Decision Point 2: Your patient is well-perfused with crackles in both lungs and significant peripheral edema. How would you classify them?

A) Cold and Wet
B) Warm and Dry
C) Warm and Wet
D) Cold and Dry

Management

"LMNOP" Mnemonic for stable ("Warm and Wet") patients:

  • Loop diuretics (IV Furosemide) to remove excess fluid.
  • Modify medications (hold beta-blockers if unstable).
  • Nitrates (for vasodilation to reduce preload and afterload).
  • Oxygen (only if SpO₂ < 90%).
  • Positioning (sit the patient upright to reduce preload).

Hemodynamically Unstable ("Cold and Wet"): Requires respiratory support (often NIPPV) and inotropic agents.

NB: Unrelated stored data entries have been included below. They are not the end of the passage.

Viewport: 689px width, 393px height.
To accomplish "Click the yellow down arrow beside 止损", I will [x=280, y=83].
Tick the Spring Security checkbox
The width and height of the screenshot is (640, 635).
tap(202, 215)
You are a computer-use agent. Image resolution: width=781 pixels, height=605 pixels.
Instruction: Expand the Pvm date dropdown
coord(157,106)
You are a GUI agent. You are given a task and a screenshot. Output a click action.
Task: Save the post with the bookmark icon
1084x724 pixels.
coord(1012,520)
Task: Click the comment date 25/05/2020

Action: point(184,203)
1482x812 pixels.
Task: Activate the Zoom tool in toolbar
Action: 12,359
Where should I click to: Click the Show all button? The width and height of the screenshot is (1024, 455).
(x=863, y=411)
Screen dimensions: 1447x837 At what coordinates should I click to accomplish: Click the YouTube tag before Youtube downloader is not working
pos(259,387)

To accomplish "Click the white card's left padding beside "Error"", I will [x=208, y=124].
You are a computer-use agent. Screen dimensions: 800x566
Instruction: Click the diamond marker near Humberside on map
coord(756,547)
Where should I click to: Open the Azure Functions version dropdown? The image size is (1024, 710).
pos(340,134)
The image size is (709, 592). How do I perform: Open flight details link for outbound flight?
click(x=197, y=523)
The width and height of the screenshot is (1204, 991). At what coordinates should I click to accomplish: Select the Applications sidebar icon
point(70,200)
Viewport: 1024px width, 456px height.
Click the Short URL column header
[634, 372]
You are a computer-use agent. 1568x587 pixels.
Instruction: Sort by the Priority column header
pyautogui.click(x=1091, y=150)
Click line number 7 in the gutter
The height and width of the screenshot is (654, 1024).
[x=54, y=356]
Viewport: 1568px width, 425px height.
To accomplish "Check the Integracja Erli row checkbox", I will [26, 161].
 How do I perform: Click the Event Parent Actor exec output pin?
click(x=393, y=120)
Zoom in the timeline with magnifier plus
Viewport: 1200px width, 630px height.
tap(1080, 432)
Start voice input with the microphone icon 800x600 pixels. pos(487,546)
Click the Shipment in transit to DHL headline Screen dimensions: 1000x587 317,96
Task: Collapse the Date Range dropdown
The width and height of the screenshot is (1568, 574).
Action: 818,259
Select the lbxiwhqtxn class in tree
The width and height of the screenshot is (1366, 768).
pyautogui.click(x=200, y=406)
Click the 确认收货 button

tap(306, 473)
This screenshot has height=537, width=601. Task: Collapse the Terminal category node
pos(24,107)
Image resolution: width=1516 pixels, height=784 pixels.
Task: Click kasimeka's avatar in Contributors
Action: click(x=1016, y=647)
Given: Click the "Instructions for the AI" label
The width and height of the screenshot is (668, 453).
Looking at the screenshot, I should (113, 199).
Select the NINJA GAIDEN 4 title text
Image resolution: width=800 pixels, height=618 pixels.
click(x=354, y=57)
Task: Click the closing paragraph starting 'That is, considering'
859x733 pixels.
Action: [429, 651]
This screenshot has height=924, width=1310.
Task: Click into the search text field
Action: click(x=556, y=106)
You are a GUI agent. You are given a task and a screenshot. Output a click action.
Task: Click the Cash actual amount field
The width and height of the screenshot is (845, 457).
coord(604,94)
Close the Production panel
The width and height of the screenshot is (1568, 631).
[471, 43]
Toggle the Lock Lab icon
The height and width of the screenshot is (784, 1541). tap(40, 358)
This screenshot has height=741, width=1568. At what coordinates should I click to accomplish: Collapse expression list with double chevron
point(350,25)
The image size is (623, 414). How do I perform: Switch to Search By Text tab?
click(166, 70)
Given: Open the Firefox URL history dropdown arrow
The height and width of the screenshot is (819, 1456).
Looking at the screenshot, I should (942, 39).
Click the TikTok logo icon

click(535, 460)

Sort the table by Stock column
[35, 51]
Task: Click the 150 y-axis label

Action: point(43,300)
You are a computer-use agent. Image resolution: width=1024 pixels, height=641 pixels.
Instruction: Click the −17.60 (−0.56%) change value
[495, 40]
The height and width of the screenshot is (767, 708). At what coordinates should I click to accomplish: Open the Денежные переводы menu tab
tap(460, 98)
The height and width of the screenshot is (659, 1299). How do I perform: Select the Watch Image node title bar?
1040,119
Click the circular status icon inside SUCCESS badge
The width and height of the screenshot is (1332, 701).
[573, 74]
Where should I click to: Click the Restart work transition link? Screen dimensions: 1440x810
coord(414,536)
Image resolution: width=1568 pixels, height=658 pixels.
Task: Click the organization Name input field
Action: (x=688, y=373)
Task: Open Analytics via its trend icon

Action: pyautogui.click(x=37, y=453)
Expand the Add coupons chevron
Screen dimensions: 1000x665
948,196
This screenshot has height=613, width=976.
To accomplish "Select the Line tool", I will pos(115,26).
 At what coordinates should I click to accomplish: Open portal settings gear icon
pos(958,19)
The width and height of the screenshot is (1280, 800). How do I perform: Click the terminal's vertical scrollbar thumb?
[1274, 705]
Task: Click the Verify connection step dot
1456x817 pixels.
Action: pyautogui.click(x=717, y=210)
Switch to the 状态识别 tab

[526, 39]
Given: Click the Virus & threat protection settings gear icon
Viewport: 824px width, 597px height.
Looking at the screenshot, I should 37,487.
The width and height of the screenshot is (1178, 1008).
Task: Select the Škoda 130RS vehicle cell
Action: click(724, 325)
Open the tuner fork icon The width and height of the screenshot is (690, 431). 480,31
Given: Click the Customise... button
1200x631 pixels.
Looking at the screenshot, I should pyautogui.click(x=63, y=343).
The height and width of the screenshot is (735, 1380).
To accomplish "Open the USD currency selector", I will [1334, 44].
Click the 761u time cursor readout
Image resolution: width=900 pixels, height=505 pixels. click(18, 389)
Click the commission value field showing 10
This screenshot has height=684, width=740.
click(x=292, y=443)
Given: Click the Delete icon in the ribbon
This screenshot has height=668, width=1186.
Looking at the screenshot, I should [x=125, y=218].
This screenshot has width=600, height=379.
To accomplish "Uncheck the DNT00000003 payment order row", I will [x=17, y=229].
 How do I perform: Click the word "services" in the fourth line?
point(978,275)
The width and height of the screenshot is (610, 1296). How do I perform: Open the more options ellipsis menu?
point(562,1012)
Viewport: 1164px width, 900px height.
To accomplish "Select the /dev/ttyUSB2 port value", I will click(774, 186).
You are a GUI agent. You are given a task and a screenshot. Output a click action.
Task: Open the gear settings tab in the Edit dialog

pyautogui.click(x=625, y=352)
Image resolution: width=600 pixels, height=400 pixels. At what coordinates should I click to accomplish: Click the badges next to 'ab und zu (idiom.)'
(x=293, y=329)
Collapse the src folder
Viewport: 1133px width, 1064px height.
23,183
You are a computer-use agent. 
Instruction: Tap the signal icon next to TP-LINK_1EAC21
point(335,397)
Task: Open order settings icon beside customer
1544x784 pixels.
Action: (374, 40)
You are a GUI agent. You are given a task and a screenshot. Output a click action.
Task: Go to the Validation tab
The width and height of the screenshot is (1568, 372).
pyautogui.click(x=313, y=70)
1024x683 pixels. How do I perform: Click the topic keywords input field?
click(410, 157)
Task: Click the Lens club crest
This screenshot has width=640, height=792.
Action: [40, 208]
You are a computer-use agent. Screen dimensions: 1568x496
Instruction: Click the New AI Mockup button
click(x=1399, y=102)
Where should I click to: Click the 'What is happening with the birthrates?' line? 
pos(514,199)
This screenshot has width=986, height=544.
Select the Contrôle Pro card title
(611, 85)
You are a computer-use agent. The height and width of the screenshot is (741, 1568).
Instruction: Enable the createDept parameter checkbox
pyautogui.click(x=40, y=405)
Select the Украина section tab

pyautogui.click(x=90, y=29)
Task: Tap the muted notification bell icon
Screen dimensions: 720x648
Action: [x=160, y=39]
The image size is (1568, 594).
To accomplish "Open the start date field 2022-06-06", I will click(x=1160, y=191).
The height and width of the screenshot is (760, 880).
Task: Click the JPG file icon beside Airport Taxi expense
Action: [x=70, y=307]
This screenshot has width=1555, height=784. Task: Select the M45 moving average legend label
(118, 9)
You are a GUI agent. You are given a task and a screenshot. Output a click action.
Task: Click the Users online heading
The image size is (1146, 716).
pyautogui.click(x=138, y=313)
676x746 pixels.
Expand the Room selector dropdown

Key Findings & Differential Diagnosis

Important Positives:

  • Classic triad (JVD, S3 gallop, bibasilar crackles).
  • Significantly elevated BNP/NT-proBNP.
  • CXR evidence of pulmonary edema.

Important Negatives:

  • A low BNP/NT-proBNP makes AHF highly unlikely.

Key Mimics of AHF:

  • Pneumonia: Clues are fever, focal consolidation on CXR.
  • Pulmonary Embolism (PE): Pleuritic chest pain, elevated D-dimer.
  • ARDS: Known trigger (sepsis, trauma), "white-out" on CXR without cardiomegaly.
  • ACS: Significant troponin trend, ECG changes.

Clinical Pearl

BNP (or NT-proBNP) is a powerful tool in diagnosing AHF. The heart releases it in response to stretching. A low BNP level is a critical finding that makes AHF highly unlikely and should prompt an immediate search for mimics like PE or pneumonia.